Religion
- Affiliation: Islam

Location
- Location: Akbarpura
- Country: Pakistan
- Interactive map of Akhund Panju Baba Mosque
- Coordinates: 34°02′18″N 71°43′22″E﻿ / ﻿34.03846°N 71.72265°E

Architecture
- Type: mosque
- Established: c. 1618

= Akhund Panju Baba Mosque =

Mosque in Akbarpura, Nowshera, Pakistan

Akhund Panju Baba Mosque is a mosque in Akbarpura, Nowshera, Pakistan. It is named after famous saint Hazrat Syed Abdul Wahab (Akhund Panju Baba), Hussaini Syed.

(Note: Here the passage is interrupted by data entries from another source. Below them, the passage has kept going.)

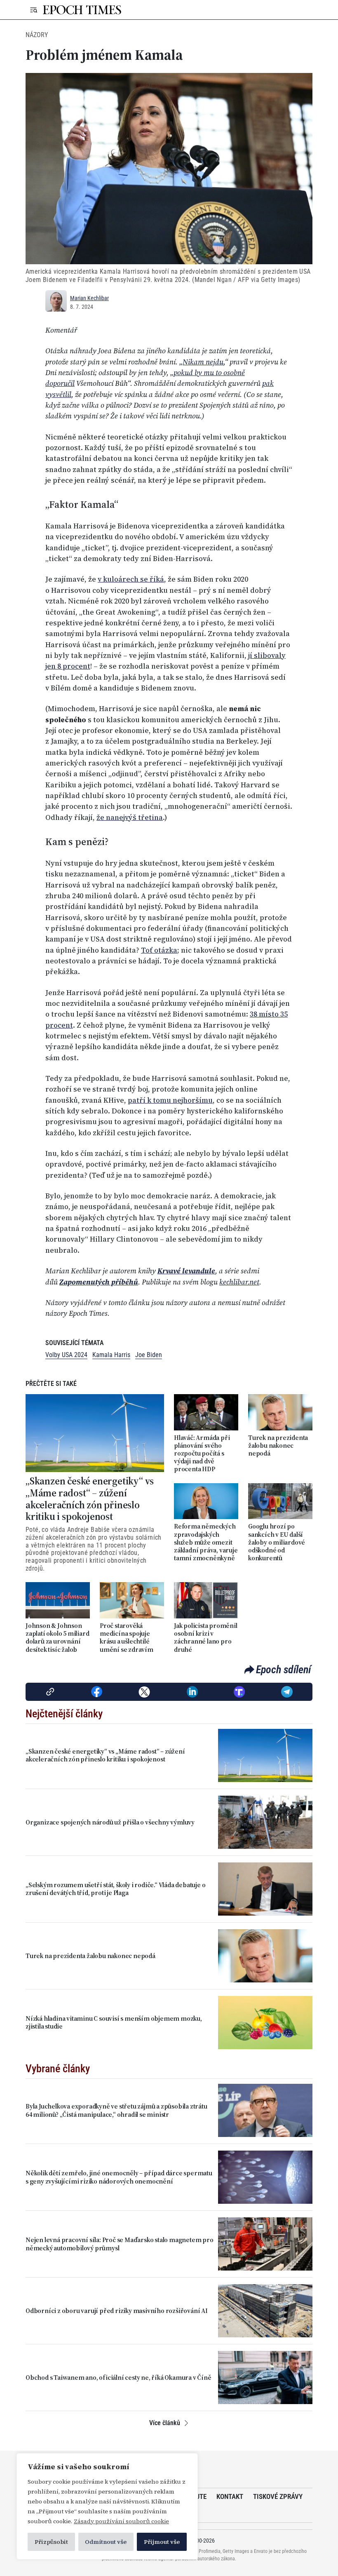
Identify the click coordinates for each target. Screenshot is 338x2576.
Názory (37, 35)
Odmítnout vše (106, 2542)
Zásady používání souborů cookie (121, 2521)
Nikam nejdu (203, 362)
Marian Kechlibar (89, 298)
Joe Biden (148, 1355)
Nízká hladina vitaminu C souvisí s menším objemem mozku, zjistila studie (114, 2022)
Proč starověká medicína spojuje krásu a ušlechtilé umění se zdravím (126, 1637)
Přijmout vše (162, 2542)
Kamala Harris (111, 1355)
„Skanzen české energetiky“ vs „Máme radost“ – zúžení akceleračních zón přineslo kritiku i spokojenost (90, 1499)
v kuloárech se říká (131, 579)
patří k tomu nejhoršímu (170, 1100)
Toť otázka (159, 950)
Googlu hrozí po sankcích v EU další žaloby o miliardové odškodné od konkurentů (276, 1542)
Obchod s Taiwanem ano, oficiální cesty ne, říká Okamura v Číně (118, 2377)
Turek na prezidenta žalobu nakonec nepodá (278, 1446)
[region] (107, 2506)
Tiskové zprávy (278, 2496)
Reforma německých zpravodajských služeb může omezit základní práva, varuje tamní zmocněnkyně (206, 1542)
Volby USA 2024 (66, 1355)
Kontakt (229, 2496)
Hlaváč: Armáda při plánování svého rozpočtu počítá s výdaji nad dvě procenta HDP (202, 1453)
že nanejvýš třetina (129, 817)
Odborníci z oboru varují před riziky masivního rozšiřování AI (117, 2311)
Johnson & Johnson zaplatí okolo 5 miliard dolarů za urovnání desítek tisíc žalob (57, 1637)
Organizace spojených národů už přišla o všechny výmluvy (110, 1822)
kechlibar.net (239, 1282)
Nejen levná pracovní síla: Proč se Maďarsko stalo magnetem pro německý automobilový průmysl (120, 2244)
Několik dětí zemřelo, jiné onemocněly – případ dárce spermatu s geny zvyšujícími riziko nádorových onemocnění (119, 2177)
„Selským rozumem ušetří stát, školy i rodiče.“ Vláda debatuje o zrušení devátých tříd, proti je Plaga (115, 1889)
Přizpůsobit (51, 2542)
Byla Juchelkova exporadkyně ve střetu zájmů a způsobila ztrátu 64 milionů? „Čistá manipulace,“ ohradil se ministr (116, 2110)
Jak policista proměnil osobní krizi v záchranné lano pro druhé (205, 1637)
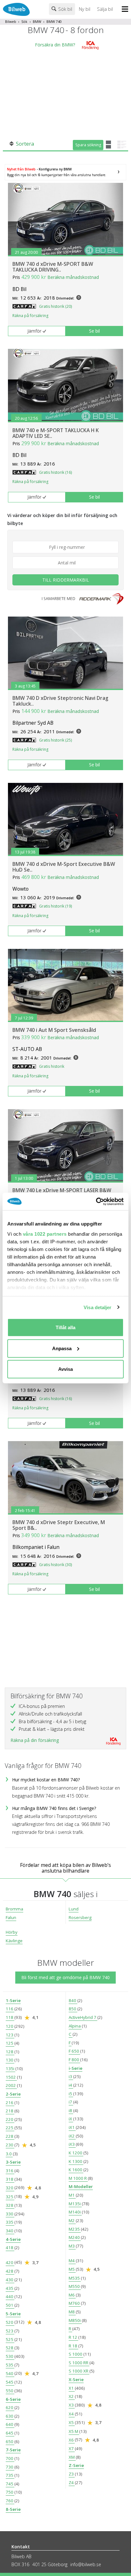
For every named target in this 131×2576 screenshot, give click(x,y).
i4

Famous sufis and saints including Bahadur Baba, father of Kaka Sahib, Akhund Salak Baba, Pir Sabak, Ali Khan Baba of charsadda were his disciples.

==History==
The mosque was constructed around 405 years ago during Mughal Emperor Akbar's reign.

==Building==
Submerging approximately four feet since its inception, the hall descends by a wheat grain-sized centimeter annually. Despite this, the mosque remains intact and functional for daily prayers. Local lore ties the mosque's fate to Doomsday and attributes its establishment to a miracle spring conjured by the eponymous Sufi saint upon Akbar's visit.